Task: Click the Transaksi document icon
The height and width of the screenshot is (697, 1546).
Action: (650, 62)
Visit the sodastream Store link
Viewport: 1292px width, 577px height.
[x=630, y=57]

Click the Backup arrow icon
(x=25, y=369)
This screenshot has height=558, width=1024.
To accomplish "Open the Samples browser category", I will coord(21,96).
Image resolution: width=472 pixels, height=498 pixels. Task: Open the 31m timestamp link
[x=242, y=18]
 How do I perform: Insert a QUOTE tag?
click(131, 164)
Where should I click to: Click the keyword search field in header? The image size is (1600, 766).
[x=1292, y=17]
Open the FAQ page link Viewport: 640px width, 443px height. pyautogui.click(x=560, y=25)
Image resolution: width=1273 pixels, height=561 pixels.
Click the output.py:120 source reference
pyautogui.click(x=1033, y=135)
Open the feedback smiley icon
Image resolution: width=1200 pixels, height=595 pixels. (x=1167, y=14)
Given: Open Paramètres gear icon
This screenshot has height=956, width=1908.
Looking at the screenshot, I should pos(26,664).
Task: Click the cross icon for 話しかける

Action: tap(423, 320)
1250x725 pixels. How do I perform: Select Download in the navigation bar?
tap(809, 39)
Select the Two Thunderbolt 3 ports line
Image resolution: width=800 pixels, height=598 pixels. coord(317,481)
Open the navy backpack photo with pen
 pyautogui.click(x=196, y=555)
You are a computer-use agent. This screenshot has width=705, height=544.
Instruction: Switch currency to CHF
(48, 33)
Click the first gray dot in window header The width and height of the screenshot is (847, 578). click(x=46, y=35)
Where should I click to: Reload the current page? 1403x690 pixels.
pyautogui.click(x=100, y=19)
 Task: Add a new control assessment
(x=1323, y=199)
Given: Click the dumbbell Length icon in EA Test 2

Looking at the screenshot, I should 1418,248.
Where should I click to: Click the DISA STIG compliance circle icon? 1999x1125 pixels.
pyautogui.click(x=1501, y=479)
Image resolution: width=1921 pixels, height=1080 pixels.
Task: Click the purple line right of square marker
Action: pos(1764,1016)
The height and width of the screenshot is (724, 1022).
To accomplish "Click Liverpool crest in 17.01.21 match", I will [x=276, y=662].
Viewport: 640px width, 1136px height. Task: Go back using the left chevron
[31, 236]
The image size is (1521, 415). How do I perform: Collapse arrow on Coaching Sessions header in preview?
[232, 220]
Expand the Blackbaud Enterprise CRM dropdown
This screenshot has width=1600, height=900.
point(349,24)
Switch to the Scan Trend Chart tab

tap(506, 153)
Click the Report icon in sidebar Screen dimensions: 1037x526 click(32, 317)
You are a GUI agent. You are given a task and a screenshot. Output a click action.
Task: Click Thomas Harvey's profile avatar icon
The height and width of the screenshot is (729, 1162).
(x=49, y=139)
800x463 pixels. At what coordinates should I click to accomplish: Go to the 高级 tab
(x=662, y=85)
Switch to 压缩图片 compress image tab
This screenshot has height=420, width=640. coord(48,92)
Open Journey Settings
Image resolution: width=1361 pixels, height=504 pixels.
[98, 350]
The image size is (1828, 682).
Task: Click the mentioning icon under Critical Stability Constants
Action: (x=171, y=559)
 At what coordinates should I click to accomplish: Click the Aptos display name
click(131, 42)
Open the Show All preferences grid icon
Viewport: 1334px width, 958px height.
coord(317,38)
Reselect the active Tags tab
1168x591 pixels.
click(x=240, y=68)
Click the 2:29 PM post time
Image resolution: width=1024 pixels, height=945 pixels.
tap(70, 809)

= = = =

Take the records above and return, word for word, only the lines that fall from the line with "The height and width of the screenshot is (724, 1022)." to the line with "You are a GUI", both of them included.

The height and width of the screenshot is (724, 1022).
To accomplish "Click Liverpool crest in 17.01.21 match", I will [x=276, y=662].
Viewport: 640px width, 1136px height. Task: Go back using the left chevron
[31, 236]
The image size is (1521, 415). How do I perform: Collapse arrow on Coaching Sessions header in preview?
[232, 220]
Expand the Blackbaud Enterprise CRM dropdown
This screenshot has width=1600, height=900.
point(349,24)
Switch to the Scan Trend Chart tab

tap(506, 153)
Click the Report icon in sidebar Screen dimensions: 1037x526 click(32, 317)
You are a GUI agent. You are given a task and a screenshot. Output a click action.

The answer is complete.